1

6 1 0
                                    


Decir esto es difícil para mí. Sé que no me van a creer. Pero hice la promesa de que vendría acá a decirlo.

La primera vez que lo vi tenía la boca llena de sangre y los ojos de la señora Gutierrez en sus garras. En aquel momento recuerdo que se quedó mirándome como un perrito que sabe que ha hecho algo malo. No tenía idea de qué era. Me abstuve de gritar, de correr, de respirar. No por miedo, porque debo decir que Wagner nunca me dio miedo. En un principio creí que era por sorpresa, por asombro. Años después entendería que era por cariño. Frente a mí se encontraba un ser humanoide, pequeño, del tamaño de un niño de diez años, con la piel grisácea y escasos pelos blancos a lo largo de su espalda, con las garras de un ave de presa. Tenía el cuerpo huesudo y los dientes finos tan numerosos como los de una piraña, y tan largos que ocupaban la mitad de su cabeza. Fueron solo dos segundos que permaneció como una gárgola sobre el cuerpo de la pobre anciana. Dos segundos que nunca olvidaré.

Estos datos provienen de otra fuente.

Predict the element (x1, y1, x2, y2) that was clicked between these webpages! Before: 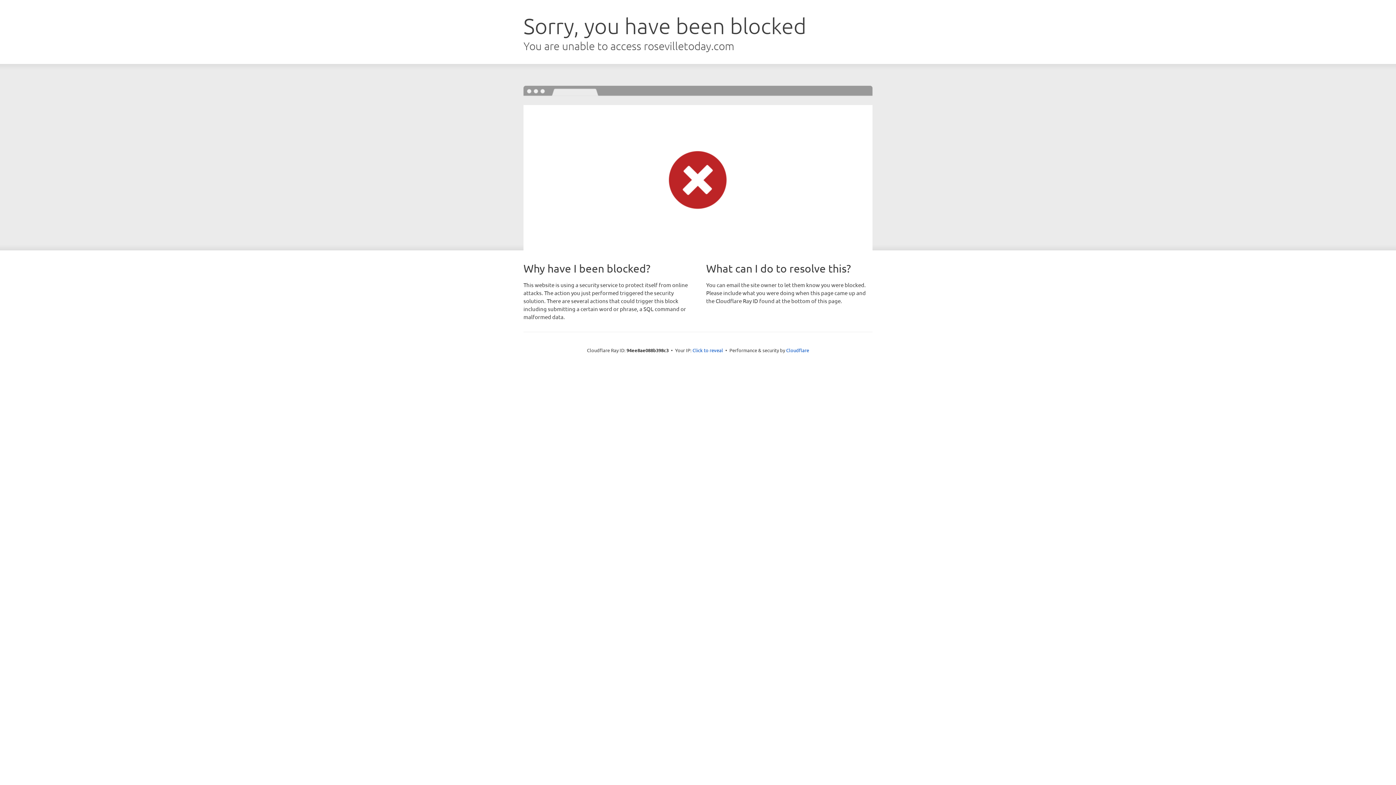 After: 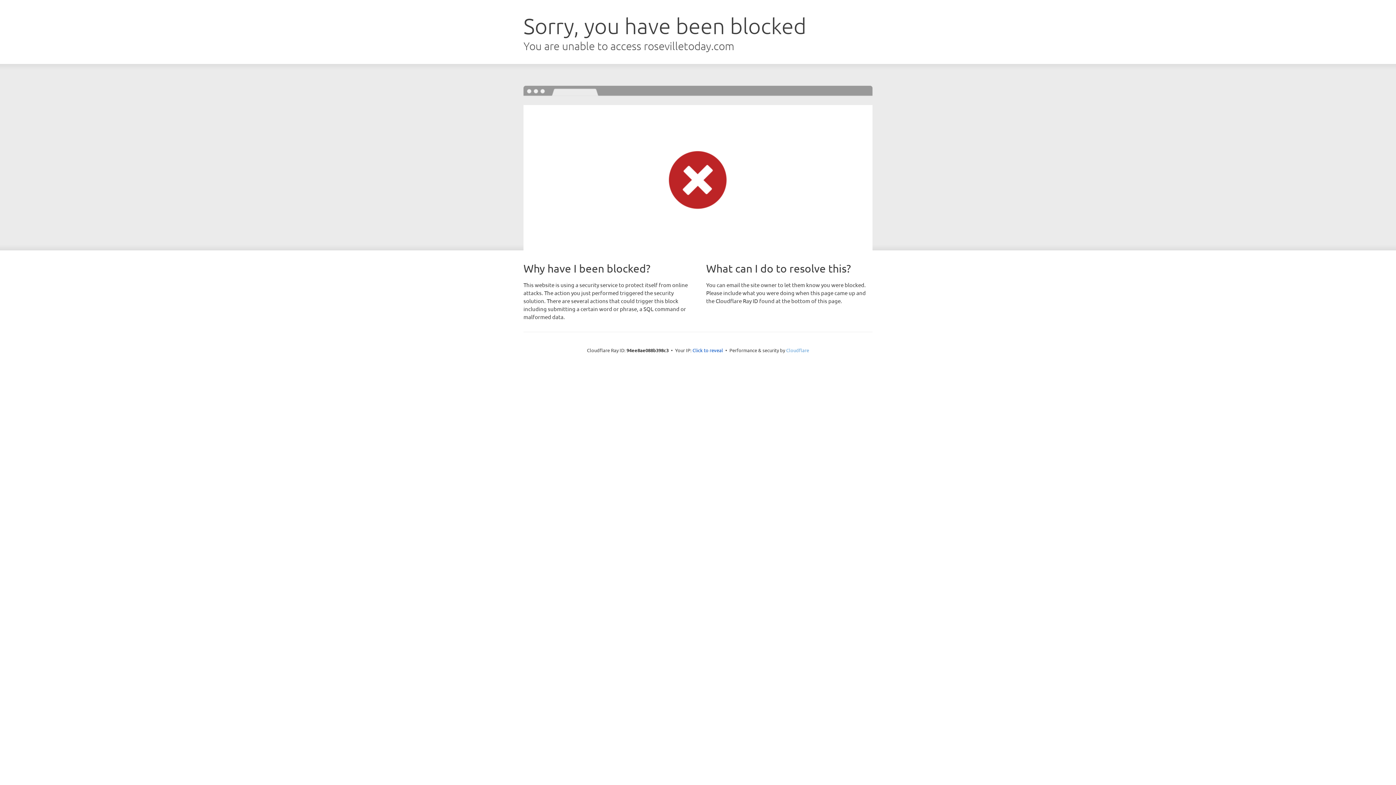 Action: bbox: (786, 347, 809, 353) label: Cloudflare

Parpadeó dos veces y lentamente se metió los ojos ensangrentados a la boca. Los engulló sin masticarlos.

Dios, cómo cambió mi vida.

Cuando recuperé el sentido el pasadizo del edificio estaba limpio. No había cuerpo, no había cosa, no había sangre. Llegué a pensar que lo había imaginado todo.

Este no es un relato. Esta es mi confesión. Mi nombre es Eduardo Amaro. Tengo 33 años de edad. Vivo en Lima. Mi signo es cáncer. Jamás he cometido un crimen, pero he encubierto los crímenes de al menos treinta personas (que yo sepa) ocurridos desde aquella tarde de agosto del 2013 hasta la fecha. Llevo publicados siete libros que jamás he escrito y mi vida era un desastre hasta aquel día.

Esta es la historia de cómo vendí mi alma y de cómo llegué hasta aquí.